### WHAT IS EXPECTED
Please copy the listing word for word, starting with the line that contains "The height and width of the screenshot is (634, 668)." and going on through the end of the listing. Leave out the pictures.

### DATA EXTRACT
* * * * *

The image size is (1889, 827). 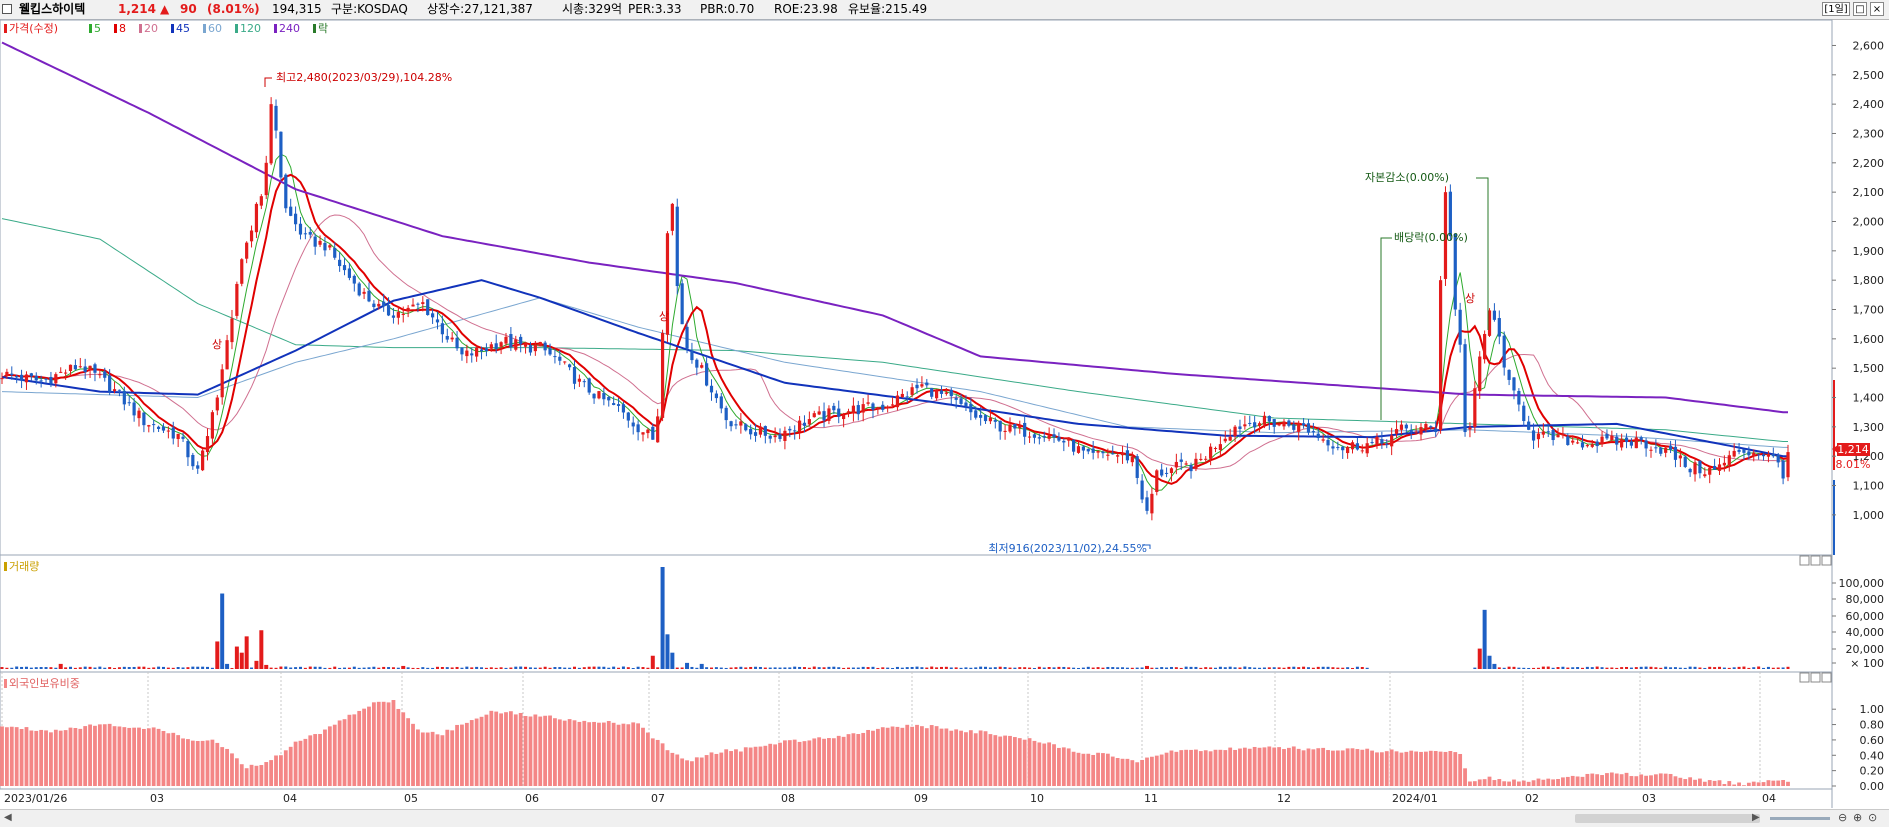 What do you see at coordinates (895, 743) in the screenshot?
I see `foreign-ownership-bars` at bounding box center [895, 743].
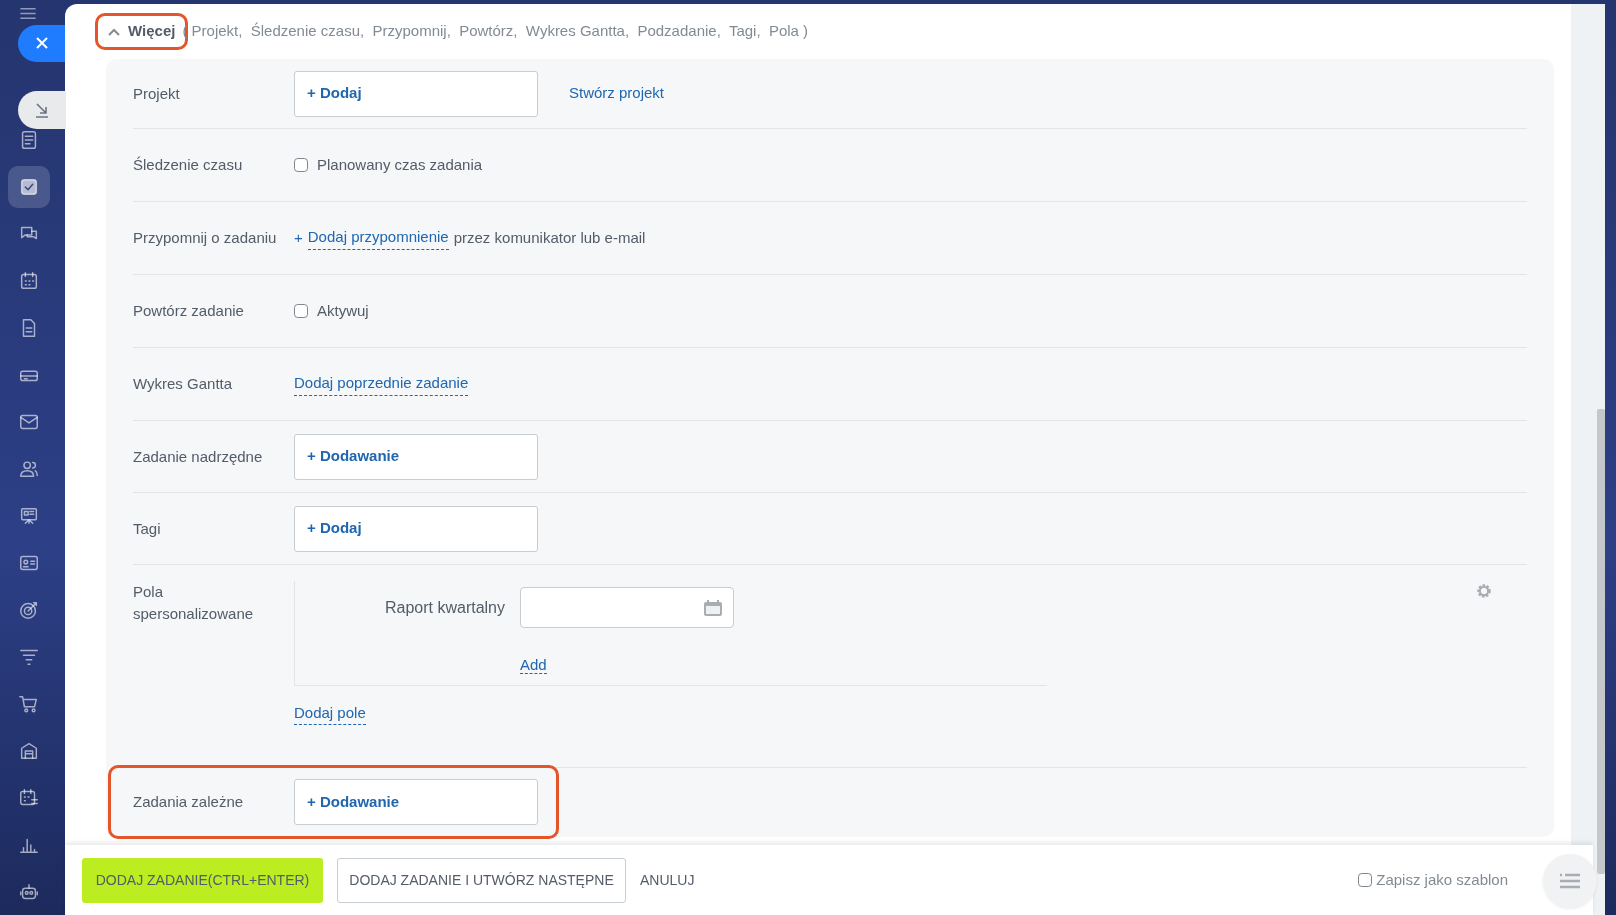 The image size is (1616, 915). Describe the element at coordinates (330, 713) in the screenshot. I see `add-field-link: Dodaj pole` at that location.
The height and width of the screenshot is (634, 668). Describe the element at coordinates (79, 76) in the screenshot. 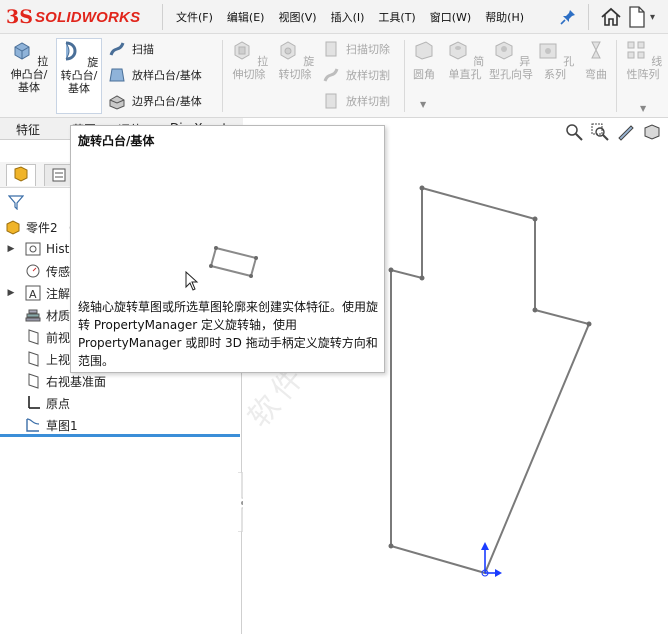

I see `revolve-boss-button: 旋转凸台/基体` at that location.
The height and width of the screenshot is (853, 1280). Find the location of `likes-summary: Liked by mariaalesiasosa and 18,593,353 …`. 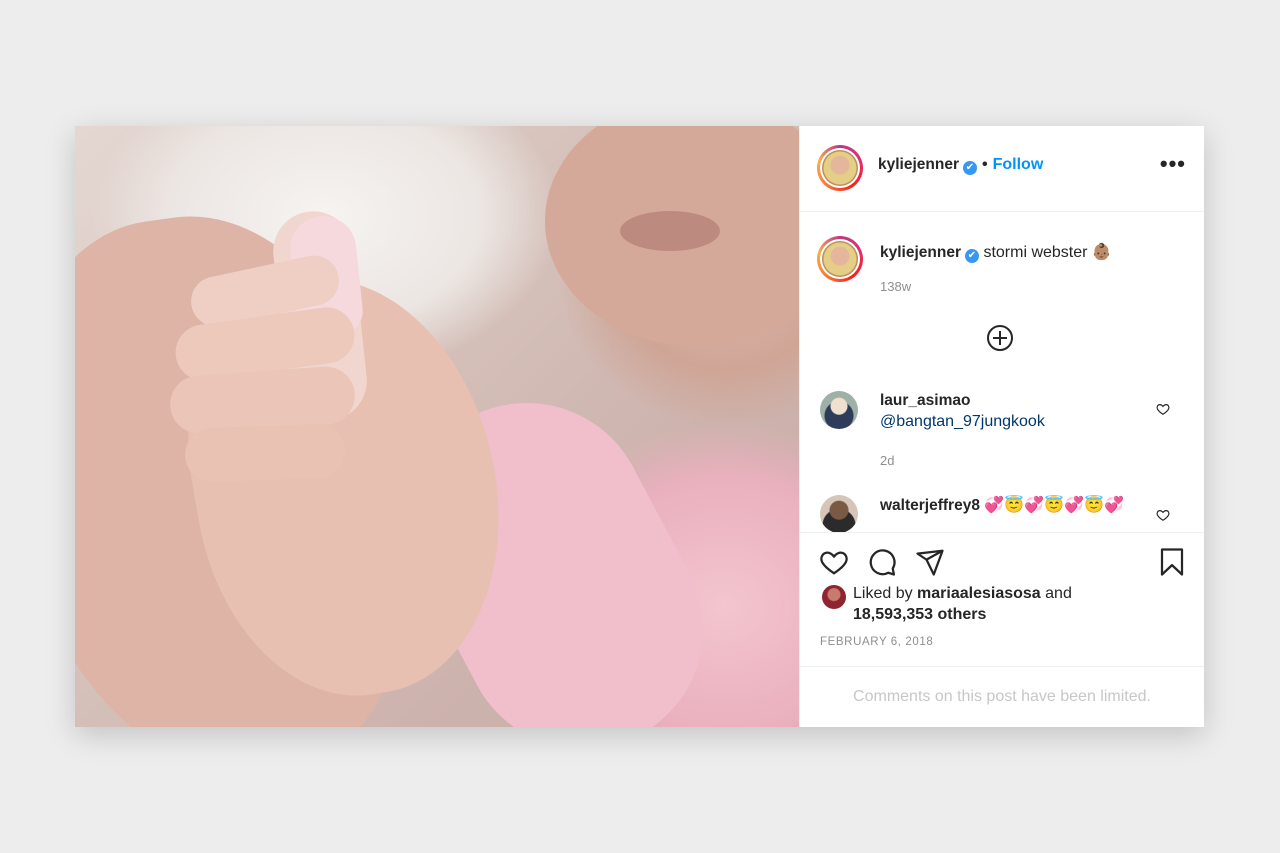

* * * * *

### SOLUTION FOR THIS TASK
The height and width of the screenshot is (634, 668). Describe the element at coordinates (79, 76) in the screenshot. 

I see `revolve-boss-button: 旋转凸台/基体` at that location.
The height and width of the screenshot is (853, 1280). Find the location of `likes-summary: Liked by mariaalesiasosa and 18,593,353 …`. 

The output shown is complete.